Give back exactly the line containing "734x413 pixels." and all that follow it in the data below, with the pictures left out.

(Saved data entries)

******

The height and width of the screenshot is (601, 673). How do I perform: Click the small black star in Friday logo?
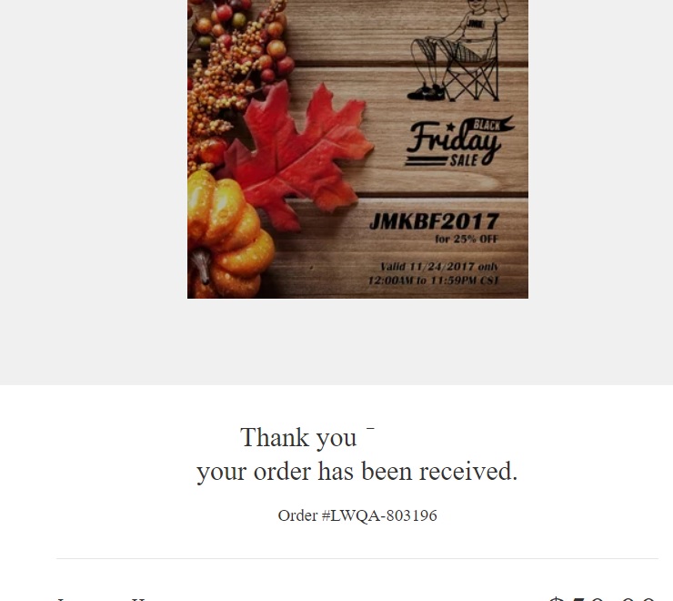click(x=450, y=127)
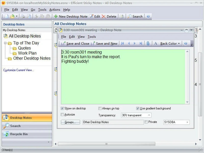Click the refresh icon beside Delete

pos(122,16)
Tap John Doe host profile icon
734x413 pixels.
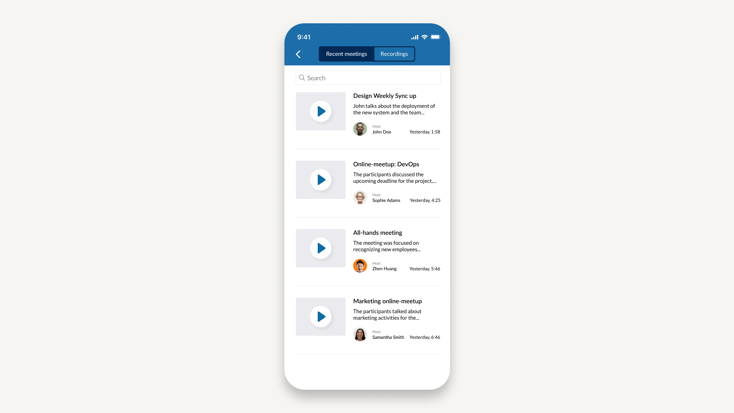click(360, 129)
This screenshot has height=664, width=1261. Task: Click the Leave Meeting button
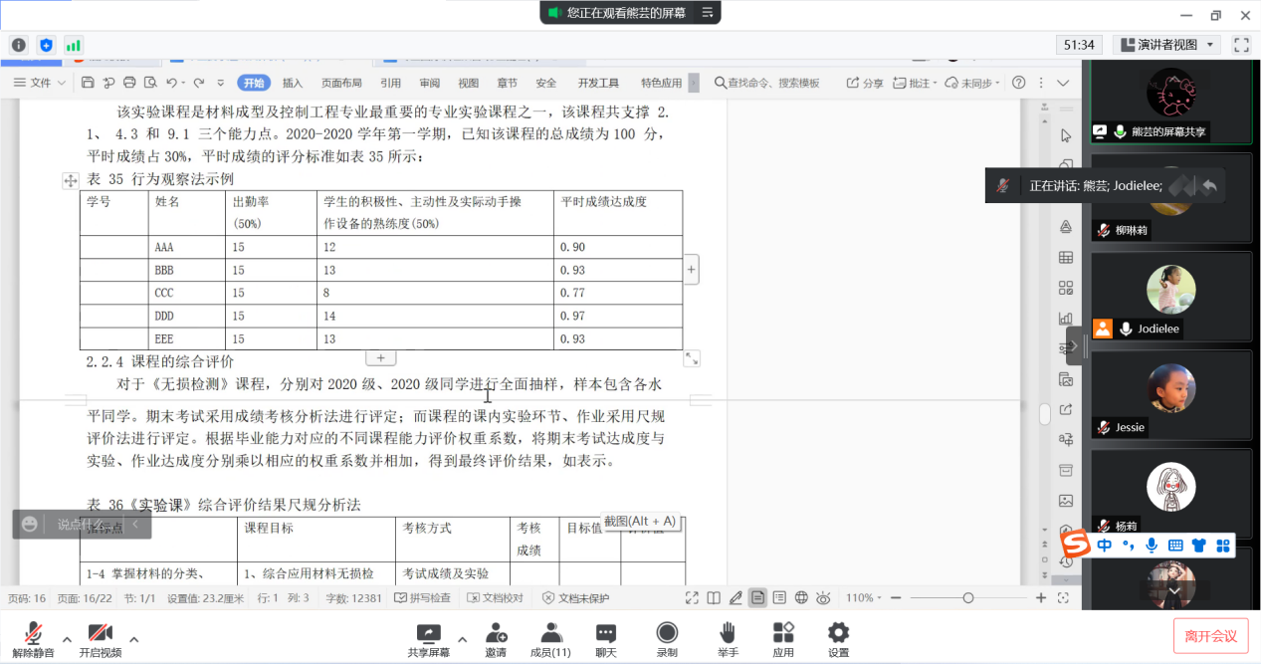(x=1210, y=636)
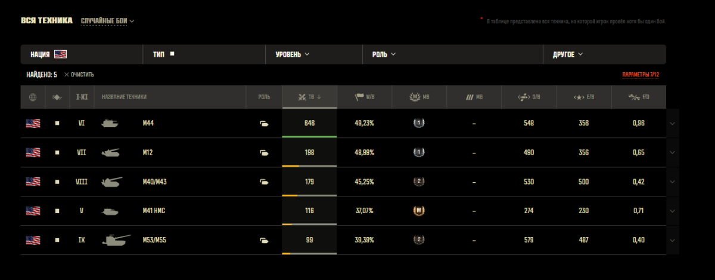Sort by Название техники column header

(x=124, y=97)
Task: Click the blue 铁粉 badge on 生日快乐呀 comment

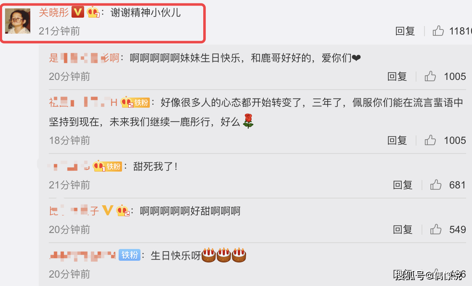Action: point(130,255)
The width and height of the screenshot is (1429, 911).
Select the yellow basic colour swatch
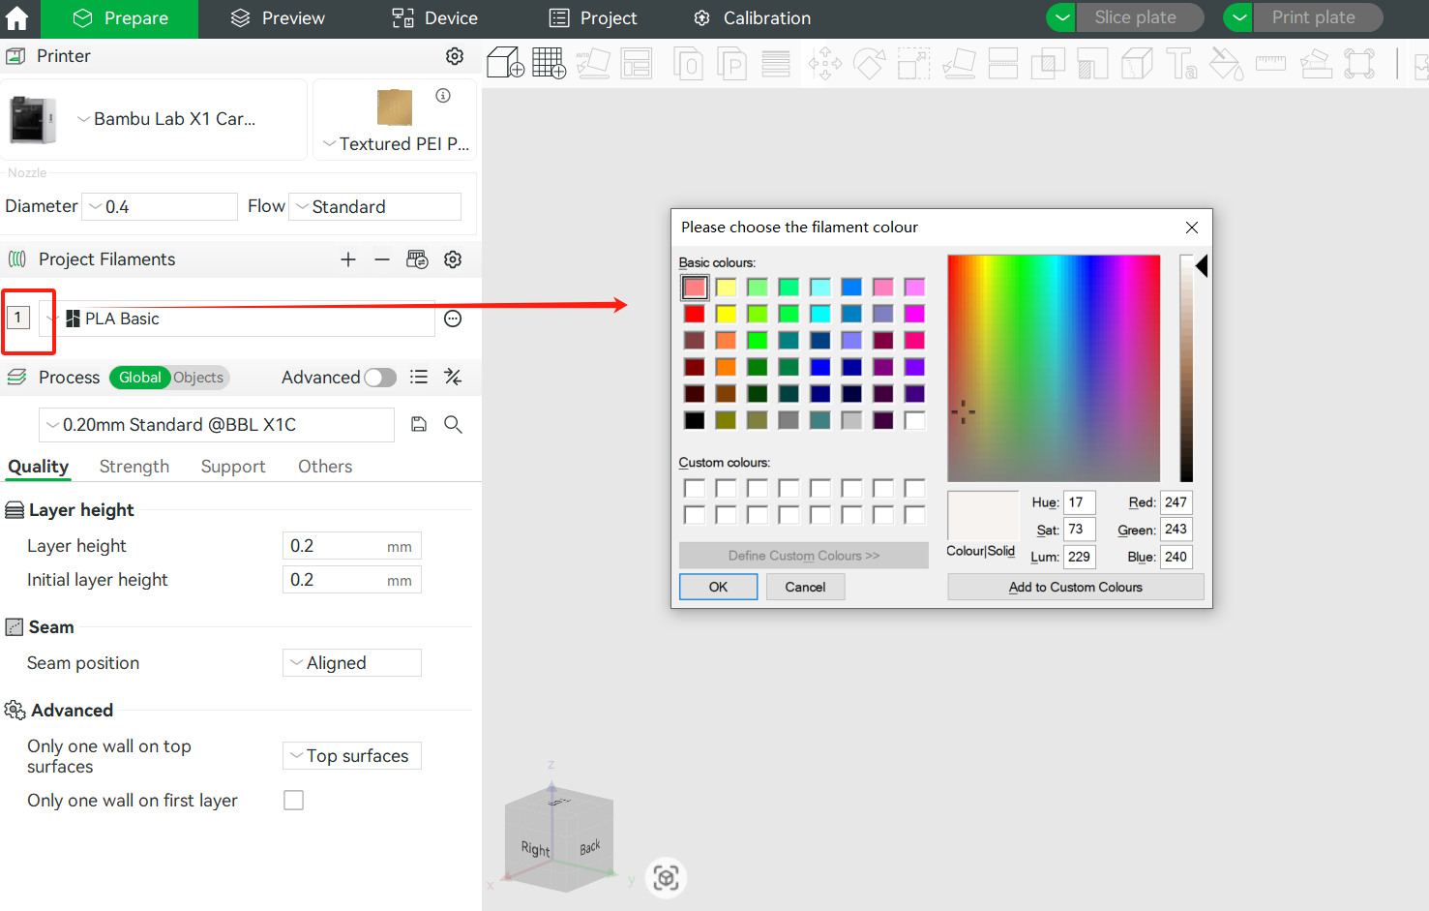(726, 314)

******

- Solved problem -
734x413 pixels.
click(360, 129)
This screenshot has height=664, width=1261. Task: Click the Leave Meeting button
(x=1210, y=636)
Sort by Название техники column header

(x=124, y=97)
Task: Click the blue 铁粉 badge on 生日快乐呀 comment

Action: point(130,255)
The width and height of the screenshot is (1429, 911).
Select the yellow basic colour swatch
(726, 314)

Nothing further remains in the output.